• [本文]:
┌──

『100日で収束しない日本のコロナ禍』

2021年09月14日

この本、スゴイです。
『100日で収束する日本のコロナ禍』(ぼうごなつこ作 扶桑社)。

全編コロナで貫かれた風刺漫画です。よくこんな本が出版できたものだと、感動です。
元々は『100日で収束する新型コロナウイルス』と題してTwitterに連載していたものを一冊にまとめ、出版した者とのことです。

  • 横浜港に入港したダイヤモンドプリンセス号。下船は感染対策 ばっちりなバスからの・・・まさかの横浜駅解散。
  • ブレーキとアクセルを踏みながら、あるいは同時に踏むこともあるのだろう。「私自身、悩みながら判断している」(菅首相)。問題は...ハンドルを握っていないことだった!!!
  • 新型コロナ対策は火消しに似ている。初期に発見できるほどそれ以上は広がりづらく、勢いが増すほど止めることが難しくなる。日本政府は消化どころか、利権欲しさに炎上させた(@ ̄□ ̄@;)!!

└──

• [やること]:
本文を2文で要約するとどうなりますか？ 記録は使わなくても構いません。

• [提供資料]:
┌──

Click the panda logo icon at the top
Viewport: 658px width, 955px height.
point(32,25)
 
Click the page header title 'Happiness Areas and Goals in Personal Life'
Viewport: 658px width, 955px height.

└──

• [期待される出力]:
ぼうごなつこ作の『100日で収束する日本のコロナ禍』（扶桑社）は全編がコロナで貫かれた風刺漫画で、もとはTwitterで『100日で収束する新型コロナウイルス』と題して連載されていたものを一冊にまとめて出版した本である。筆者はこの本を「スゴイ」と評し、よくこんな本が出版できたものだと感動している。